-- START Excerpt to read --

# Which brake levers (Campa, Shimano, SRAM) work best with Avid Disc Brake BB5/ BB7?



## omega1848 (Aug 4, 2008)

Hi folks,
are there any special recommendations which brake levers work best with Avid Disc Brake Road BB5 / BB7?
I somehow heard/ remember that the new Shimano brake levers have a different force translations compared to the older versions, and hence might cause some problems?

Which combinations are you folks using?

Thanks a lot in advance!
Oliver


----------



## tamjam (Jul 12, 2002)

I have had better luck with Campy Chorus than I have with Shimano 105. With the 105 levers, I was never able to get the brakes set up so that neither the pads rubbed on the rotors nor the levers bottom out on the bar. It was always one or the other. My Chorus levers have been working great so far with my BB7 road calipers.


----------



## unclefuzzy_ss (Nov 23, 2002)

The SRAM levers I've been using work just fine on my set up.


----------



## omega1848 (Aug 4, 2008)

tamjam said:


> I have had better luck with Campy Chorus than I have with Shimano 105. With the 105 levers, I was never able to get the brakes set up so that neither the pads rubbed on the rotors nor the levers bottom out on the bar. It was always one or the other. My Chorus levers have been working great so far with my BB7 road calipers.


Interesting, because of friend of mine is having the same issue with the Ultegra's BUT with the Shimano BR-R505 ;-)
So it looks like the Shimano levers do have indeed an incompatible issue with mechanical disc brakes?


----------



## fallzboater (Feb 16, 2003)

You may be able to rotate the levers higher on the bars, to give more clearance. An ergo type bar might also help.


----------



## 88 rex (Mar 18, 2008)

tamjam said:


> I have had better luck with Campy Chorus than I have with Shimano 105. With the 105 levers, I was never able to get the brakes set up so that neither the pads rubbed on the rotors nor the levers bottom out on the bar. It was always one or the other. My Chorus levers have been working great so far with my BB7 road calipers.


Interesting. I as well, have what I would consider excessive lever travel with my 105's. I can get them set-up without issue, but it does require a longer lever throw. So campy is in improvement..........something I'll have to look into. Ever try SRAM?


----------



## fallzboater (Feb 16, 2003)

Which ones are you folks using, the BB5 Road or BB7 Road? I've got a front BB7 Road caliper on the way, and plan to use some old DA 7800 levers, so we'll see how that goes. I've also got some Campy Chorus 10 levers (anyone need them?) I could try, but I don't have a Campy RD or cassette to use.


----------



## JPHcross (Aug 15, 2006)

I saw these the other day, they may solve the problem since both pads move therefore doubling the amount of pad movement for the lever that you have.
http://www.interlocracing.com/discbrake.html


----------



## fallzboater (Feb 16, 2003)

JPHcross said:


> I saw these the other day, they may solve the problem since both pads move therefore doubling the amount of pad movement for the lever that you have.
> http://www.interlocracing.com/discbrake.html


They'd only halve the amount of lever travel required if the cable/pad travel ratio for each pad was the same as it is for the one moving pad on the Avids, and there's no reason to think that it would be. What might be better is a progressive ratio lever at the caliper, like what servo-wave MTB brake levers give you.

The IRDs have been around for at least 5 years, are intended for MTB levers, and I haven't seen any used for cross. So, it would seem to be a good bet that they're either totally unsuitable, or not an improvement over the BB7 Road, which is also cheaper. I'm not a big fan of the Avids, but there doesn't seem to be a better option, yet.


----------

-- END Excerpt to read --

- Exercise requirements -
1) In the brake lever thread, which levers does tamjam say have been working great with the BB7 road calipers?
2) Reproduce the brake lever thread word for word, starting at "So it looks" and ending at "might also help.".
Base your responses solely on the brake lever thread above.

-- START Material --

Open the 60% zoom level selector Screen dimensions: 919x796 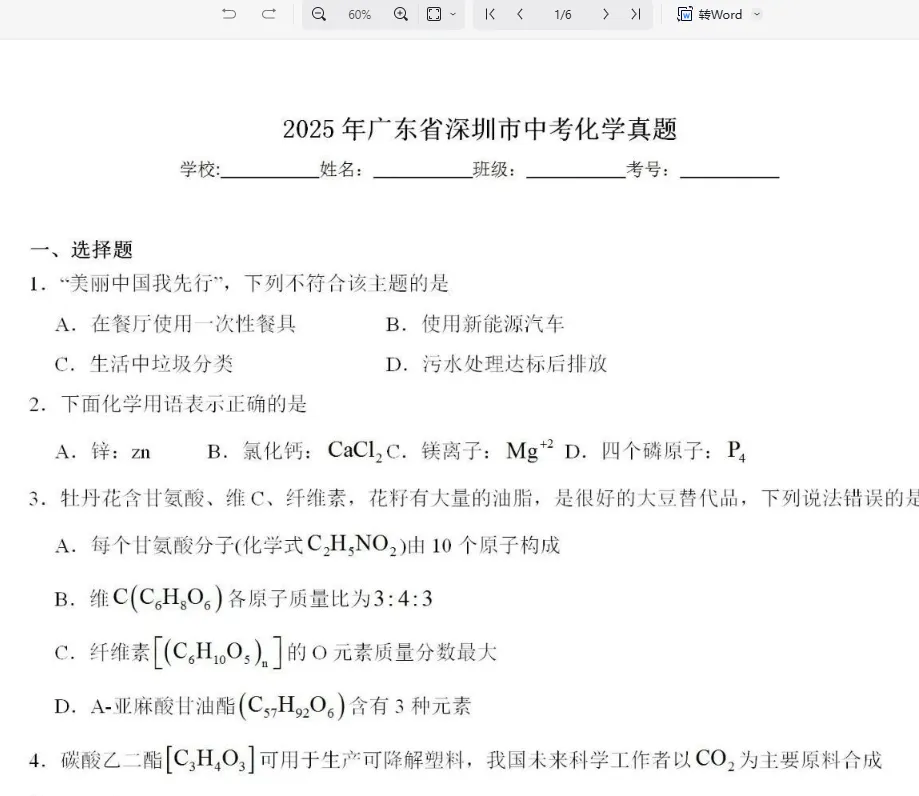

-- END Material --

- Expected results -
1) Campy Chorus levers.

2)
So it looks like the Shimano levers do have indeed an incompatible issue with mechanical disc brakes?


----------



## fallzboater (Feb 16, 2003)

You may be able to rotate the levers higher on the bars, to give more clearance. An ergo type bar might also help.